** TASK GOAL **
Your task is to copy each line of the listing that contains the word "width".

** RAW DATA **
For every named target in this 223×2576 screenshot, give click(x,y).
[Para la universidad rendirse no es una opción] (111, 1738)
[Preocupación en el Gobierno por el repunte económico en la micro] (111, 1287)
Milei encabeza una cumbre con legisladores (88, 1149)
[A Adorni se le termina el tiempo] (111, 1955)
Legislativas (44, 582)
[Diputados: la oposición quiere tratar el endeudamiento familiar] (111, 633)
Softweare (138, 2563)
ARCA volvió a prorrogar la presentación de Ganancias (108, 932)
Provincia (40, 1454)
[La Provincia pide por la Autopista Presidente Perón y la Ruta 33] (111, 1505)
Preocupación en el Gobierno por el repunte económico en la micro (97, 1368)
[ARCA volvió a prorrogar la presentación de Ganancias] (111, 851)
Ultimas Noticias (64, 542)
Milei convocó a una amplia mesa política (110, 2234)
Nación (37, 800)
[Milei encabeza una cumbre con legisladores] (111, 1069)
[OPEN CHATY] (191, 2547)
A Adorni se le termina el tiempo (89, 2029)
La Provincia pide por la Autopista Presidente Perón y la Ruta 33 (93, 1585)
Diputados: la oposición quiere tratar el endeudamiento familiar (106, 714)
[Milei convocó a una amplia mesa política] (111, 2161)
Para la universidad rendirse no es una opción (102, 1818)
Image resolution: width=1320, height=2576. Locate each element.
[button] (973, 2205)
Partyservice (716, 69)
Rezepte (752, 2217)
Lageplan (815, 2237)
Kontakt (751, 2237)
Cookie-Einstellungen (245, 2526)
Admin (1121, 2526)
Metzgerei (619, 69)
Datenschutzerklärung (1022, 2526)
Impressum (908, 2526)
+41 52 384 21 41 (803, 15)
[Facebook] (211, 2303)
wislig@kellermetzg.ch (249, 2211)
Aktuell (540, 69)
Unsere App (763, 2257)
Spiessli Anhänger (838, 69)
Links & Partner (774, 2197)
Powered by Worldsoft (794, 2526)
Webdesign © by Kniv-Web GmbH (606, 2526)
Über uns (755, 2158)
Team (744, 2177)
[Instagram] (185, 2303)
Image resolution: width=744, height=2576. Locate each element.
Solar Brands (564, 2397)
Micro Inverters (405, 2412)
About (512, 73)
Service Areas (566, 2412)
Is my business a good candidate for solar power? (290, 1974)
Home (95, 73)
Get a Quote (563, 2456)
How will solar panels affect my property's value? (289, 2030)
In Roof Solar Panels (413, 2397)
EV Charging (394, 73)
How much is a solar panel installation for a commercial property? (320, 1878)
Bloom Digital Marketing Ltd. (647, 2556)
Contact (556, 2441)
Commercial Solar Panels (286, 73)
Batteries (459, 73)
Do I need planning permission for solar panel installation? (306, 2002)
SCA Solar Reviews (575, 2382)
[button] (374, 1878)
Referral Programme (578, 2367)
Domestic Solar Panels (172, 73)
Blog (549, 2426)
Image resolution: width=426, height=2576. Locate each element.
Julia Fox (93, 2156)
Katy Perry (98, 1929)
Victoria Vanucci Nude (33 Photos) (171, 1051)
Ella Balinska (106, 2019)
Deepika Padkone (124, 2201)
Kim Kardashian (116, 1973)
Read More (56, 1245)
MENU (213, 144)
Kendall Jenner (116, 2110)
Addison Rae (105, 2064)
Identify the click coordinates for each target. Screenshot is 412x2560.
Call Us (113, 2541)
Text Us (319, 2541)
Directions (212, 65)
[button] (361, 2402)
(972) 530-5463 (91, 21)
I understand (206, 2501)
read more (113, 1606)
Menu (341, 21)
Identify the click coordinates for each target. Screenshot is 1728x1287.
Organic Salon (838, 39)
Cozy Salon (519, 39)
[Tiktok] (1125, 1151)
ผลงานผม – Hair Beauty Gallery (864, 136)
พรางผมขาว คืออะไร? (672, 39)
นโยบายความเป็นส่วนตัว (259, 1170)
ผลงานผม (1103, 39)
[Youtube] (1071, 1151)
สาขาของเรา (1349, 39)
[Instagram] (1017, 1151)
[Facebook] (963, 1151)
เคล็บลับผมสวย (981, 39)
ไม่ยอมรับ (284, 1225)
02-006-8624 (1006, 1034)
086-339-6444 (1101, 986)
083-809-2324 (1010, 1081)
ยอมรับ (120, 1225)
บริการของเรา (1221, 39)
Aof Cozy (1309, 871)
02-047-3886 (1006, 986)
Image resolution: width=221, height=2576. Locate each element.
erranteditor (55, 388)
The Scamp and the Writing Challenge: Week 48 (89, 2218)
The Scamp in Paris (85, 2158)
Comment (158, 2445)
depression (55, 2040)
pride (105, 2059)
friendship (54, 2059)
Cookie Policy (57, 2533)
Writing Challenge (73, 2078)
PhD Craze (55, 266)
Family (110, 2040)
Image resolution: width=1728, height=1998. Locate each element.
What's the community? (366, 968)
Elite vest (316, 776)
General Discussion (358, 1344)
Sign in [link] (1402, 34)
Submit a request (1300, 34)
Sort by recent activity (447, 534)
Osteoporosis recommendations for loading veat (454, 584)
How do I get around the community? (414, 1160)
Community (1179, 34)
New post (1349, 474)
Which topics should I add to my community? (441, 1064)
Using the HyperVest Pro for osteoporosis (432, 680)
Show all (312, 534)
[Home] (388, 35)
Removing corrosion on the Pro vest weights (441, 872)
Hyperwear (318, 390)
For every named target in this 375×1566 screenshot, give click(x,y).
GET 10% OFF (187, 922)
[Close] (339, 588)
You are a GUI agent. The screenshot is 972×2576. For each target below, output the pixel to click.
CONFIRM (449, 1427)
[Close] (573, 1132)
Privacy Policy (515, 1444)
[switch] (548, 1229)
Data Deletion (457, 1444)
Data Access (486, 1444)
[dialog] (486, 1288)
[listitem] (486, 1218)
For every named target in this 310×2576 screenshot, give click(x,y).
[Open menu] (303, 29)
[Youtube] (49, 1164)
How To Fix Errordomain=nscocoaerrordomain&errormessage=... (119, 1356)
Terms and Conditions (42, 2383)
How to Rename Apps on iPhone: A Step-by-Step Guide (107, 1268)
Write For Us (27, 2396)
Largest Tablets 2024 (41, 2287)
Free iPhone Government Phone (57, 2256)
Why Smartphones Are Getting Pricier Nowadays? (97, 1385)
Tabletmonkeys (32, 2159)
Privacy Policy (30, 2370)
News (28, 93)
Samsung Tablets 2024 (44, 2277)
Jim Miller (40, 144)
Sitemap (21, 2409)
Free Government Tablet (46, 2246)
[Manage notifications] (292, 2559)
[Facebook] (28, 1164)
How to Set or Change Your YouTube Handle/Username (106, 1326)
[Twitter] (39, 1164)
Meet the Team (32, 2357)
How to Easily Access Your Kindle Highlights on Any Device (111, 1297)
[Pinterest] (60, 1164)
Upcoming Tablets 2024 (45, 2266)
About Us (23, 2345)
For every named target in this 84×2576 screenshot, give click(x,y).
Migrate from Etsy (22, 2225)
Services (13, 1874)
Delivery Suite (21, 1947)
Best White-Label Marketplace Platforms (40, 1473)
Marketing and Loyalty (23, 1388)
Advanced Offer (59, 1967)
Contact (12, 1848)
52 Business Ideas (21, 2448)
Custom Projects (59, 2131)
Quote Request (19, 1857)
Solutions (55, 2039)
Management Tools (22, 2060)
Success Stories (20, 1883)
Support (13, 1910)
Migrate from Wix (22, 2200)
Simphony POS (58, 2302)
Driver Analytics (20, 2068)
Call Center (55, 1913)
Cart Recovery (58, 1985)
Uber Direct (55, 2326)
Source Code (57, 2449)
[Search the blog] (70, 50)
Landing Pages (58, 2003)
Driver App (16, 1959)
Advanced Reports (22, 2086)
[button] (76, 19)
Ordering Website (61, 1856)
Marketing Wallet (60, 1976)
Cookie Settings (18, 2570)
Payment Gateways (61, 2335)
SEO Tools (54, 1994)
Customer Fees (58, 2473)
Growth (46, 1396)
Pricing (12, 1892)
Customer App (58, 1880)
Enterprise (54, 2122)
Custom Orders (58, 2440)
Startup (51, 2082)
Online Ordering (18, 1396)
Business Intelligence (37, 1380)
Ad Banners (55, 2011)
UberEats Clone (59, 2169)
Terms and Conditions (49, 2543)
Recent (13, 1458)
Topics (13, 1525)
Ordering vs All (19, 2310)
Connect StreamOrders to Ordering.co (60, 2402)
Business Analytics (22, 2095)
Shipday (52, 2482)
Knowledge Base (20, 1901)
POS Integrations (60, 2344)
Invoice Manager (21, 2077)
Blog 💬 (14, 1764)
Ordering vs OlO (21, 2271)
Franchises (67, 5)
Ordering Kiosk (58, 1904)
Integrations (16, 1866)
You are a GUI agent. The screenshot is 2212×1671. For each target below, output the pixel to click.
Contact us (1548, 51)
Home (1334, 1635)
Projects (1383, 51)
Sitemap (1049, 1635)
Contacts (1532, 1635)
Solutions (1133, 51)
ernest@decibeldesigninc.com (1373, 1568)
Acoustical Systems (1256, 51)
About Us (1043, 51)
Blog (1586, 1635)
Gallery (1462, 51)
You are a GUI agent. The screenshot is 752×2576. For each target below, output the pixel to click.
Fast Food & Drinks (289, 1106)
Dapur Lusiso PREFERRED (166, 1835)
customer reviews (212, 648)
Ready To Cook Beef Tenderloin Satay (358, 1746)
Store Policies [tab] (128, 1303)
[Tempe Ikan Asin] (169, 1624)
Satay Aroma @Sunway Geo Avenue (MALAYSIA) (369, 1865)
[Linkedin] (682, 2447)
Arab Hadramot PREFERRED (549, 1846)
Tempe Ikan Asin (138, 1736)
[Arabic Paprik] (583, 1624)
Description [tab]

** OUTPUT BELOW **
Image resolution: width=1320, height=2576. Locate each element.
Image resolution: width=744, height=2576. Locate each element.
Image resolution: width=426, height=2576. Locate each element.
Image resolution: width=221, height=2576. Locate each element.
Image resolution: width=1728, height=1998. Locate each element.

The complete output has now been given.